Scouting For Girls hate road testing their new material.

The group are starting work on their third album in London, and while they’d like to showcase new material to fans, they admit some of their biggest hits have gone down badly when played live for the first time.

Frontman Roy Stride said: “It’d be good to test out material, but saying that, our biggest songs have always gone down really s**t live.

“Before they’ve become hits – ‘Heartbeat’, ‘It’s Not About You’ – we’d even stopped playing that live. It was only when the record company heard the demos and went, ‘Oh, you’ve got to record them!’

“With ‘Heartbeat’, up until they put it on the record, we thought it was going to be a B-side, then it became massive.

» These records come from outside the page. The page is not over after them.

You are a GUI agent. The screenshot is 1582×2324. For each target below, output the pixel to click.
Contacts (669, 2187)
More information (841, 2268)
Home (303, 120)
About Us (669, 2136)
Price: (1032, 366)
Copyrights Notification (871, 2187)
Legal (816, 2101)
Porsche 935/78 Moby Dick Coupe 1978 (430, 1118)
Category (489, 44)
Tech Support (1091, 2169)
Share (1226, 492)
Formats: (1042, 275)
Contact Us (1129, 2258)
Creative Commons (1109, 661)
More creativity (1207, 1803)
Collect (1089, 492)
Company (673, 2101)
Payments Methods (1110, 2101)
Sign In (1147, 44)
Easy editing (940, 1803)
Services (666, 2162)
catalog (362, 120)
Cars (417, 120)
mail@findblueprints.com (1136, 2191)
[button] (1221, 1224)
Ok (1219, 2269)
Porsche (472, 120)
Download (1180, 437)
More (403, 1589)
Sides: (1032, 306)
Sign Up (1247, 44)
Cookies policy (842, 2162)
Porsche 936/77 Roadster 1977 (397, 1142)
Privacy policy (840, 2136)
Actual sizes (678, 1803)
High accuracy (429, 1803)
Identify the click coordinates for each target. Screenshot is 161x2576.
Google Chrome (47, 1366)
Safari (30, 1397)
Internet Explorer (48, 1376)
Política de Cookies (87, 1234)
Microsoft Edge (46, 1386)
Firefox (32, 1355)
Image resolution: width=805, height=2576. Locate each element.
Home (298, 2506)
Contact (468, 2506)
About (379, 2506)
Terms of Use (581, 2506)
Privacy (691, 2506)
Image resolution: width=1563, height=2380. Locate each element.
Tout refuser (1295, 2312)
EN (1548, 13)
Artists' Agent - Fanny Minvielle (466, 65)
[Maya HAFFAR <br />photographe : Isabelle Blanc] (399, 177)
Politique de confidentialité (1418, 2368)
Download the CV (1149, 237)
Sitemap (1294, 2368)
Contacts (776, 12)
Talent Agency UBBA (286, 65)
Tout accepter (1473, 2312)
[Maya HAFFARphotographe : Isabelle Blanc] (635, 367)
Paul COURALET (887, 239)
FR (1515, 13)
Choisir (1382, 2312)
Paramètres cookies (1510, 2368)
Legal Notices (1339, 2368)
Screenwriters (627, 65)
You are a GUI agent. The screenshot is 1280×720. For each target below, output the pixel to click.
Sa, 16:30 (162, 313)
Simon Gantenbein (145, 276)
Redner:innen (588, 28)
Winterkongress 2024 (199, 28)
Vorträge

“‘This aint a Love Song’ was like pulling teeth to play before anyone knew it. You’d get to it on the set list and you’d be like, ‘Jesus, this is three and a half minutes of my life I’ll never get back,’ whereas now people go mental for it!”

Instead the band are looking at inviting some of their closest fans to their studio to hearing what they’ve been working on.

Roy added: “What we’re definitely going to do is in our studio, do some fan club only shows for about 10 or 15 people and it’ll be quite a nice thing for some of our mega super fans, they do a lot for us.”

While fans are waiting for the band’s next record, Scouting For Girls are releasing a bonus edition of their second album, ‘Everybody Wants to be on TV’, with four new tracks on July 18, preceded by new single ‘Love How It Hurts’ which is out now.